● PROBLEM TO WORK ON
Each line of the material below that holds the word "agent" needs to be copied.

● EXCERPTED DATA

________________

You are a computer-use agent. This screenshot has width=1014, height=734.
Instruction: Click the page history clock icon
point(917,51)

________________

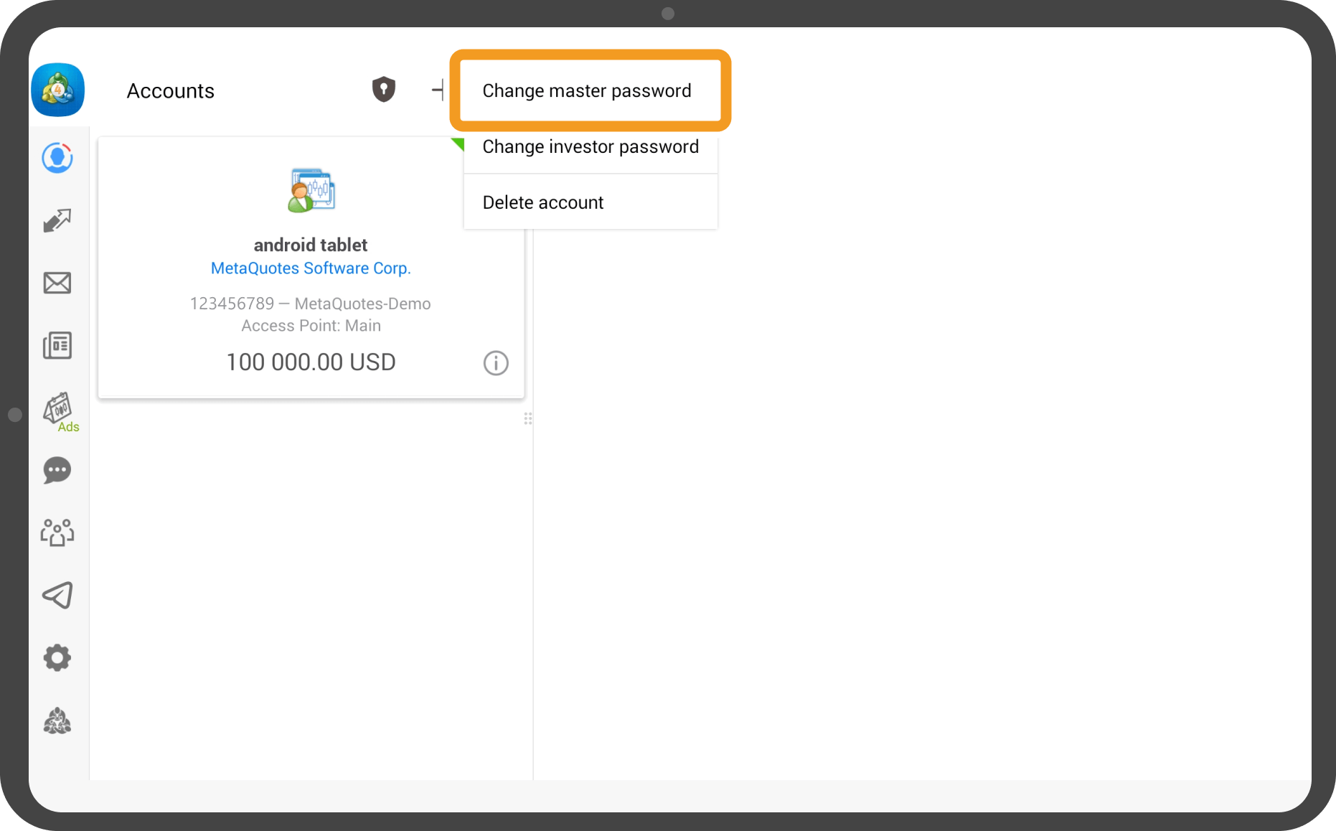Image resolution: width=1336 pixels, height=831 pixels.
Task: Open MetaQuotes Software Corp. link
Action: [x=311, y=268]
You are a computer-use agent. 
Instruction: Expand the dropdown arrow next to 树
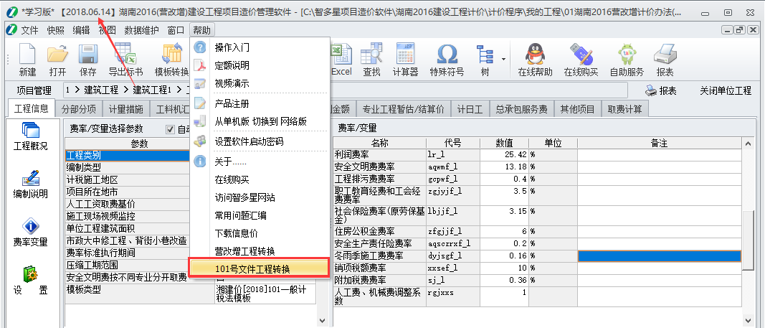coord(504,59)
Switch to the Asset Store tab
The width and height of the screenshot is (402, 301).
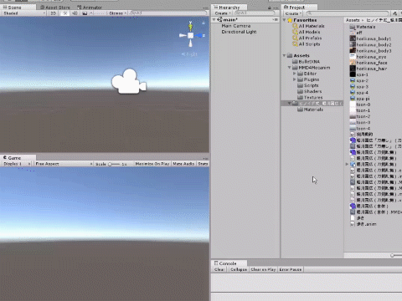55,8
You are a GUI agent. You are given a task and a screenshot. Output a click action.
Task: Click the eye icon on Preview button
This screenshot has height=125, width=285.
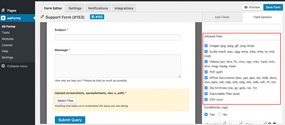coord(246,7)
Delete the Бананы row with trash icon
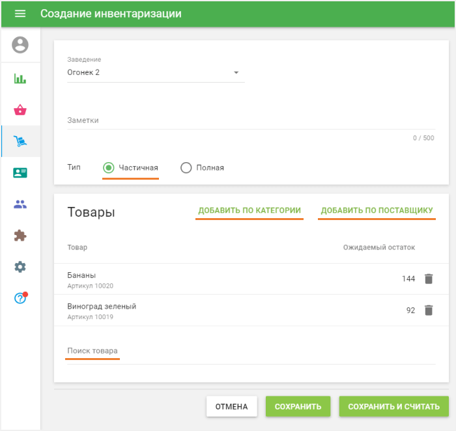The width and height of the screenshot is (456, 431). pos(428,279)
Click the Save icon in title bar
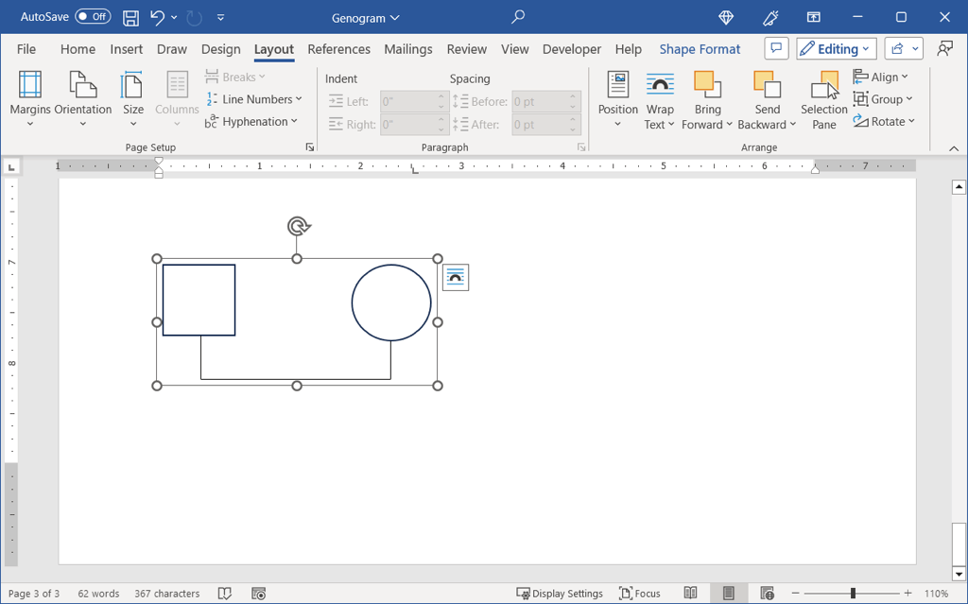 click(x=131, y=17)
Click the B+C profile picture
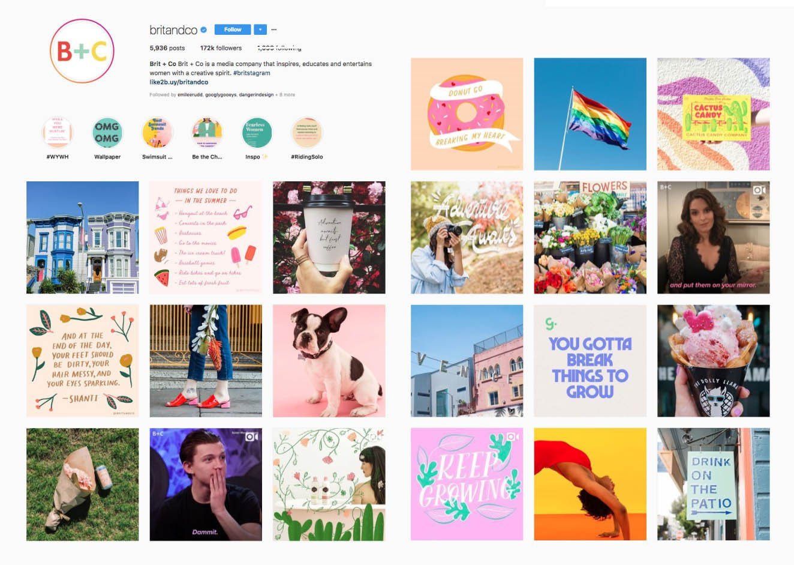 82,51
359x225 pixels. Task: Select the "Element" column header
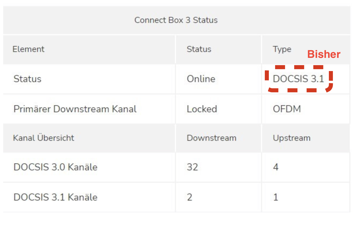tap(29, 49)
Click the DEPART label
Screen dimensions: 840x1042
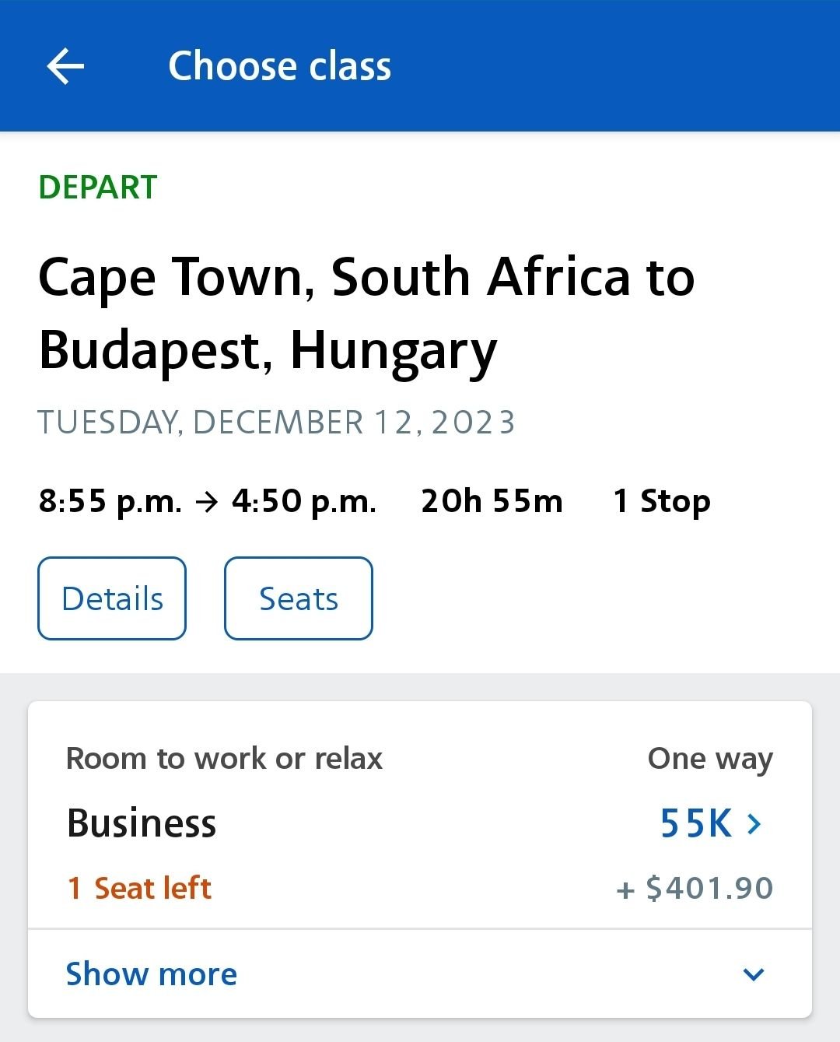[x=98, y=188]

________________

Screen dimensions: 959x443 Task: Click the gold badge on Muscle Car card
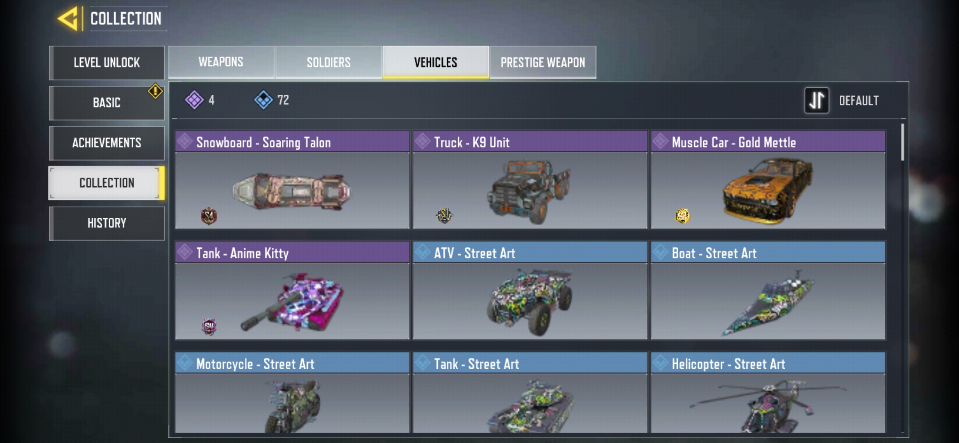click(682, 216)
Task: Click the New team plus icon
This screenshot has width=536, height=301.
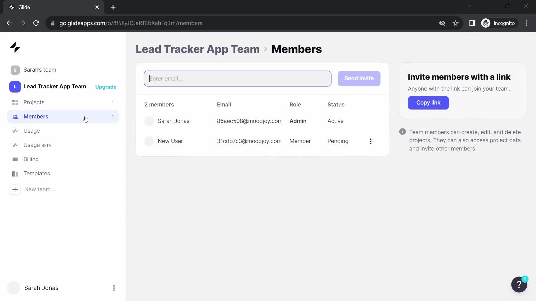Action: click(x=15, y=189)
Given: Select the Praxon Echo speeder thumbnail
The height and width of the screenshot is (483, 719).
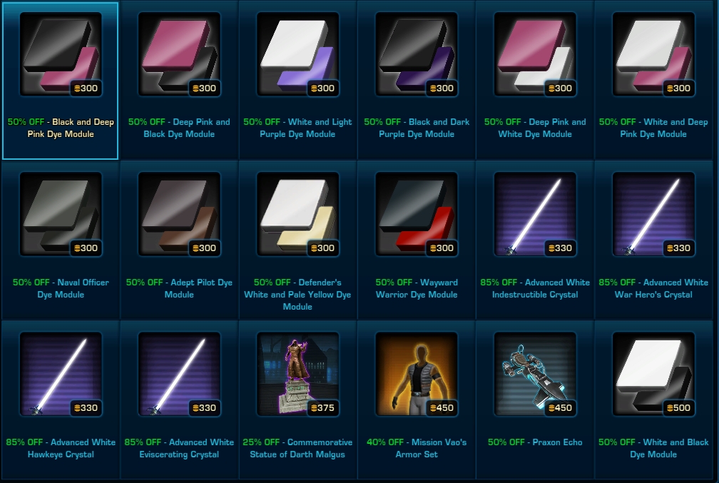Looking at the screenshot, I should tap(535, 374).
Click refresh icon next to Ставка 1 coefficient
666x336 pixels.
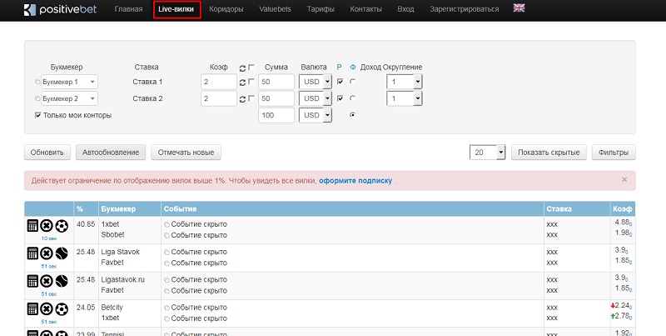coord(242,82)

________________

● SOLVED PROBLEM
You are a computer-use agent. This screenshot has width=1014, height=734.
You are a computer-use agent. 
You are a GUI agent. You are given a task and a screenshot. Output a click action.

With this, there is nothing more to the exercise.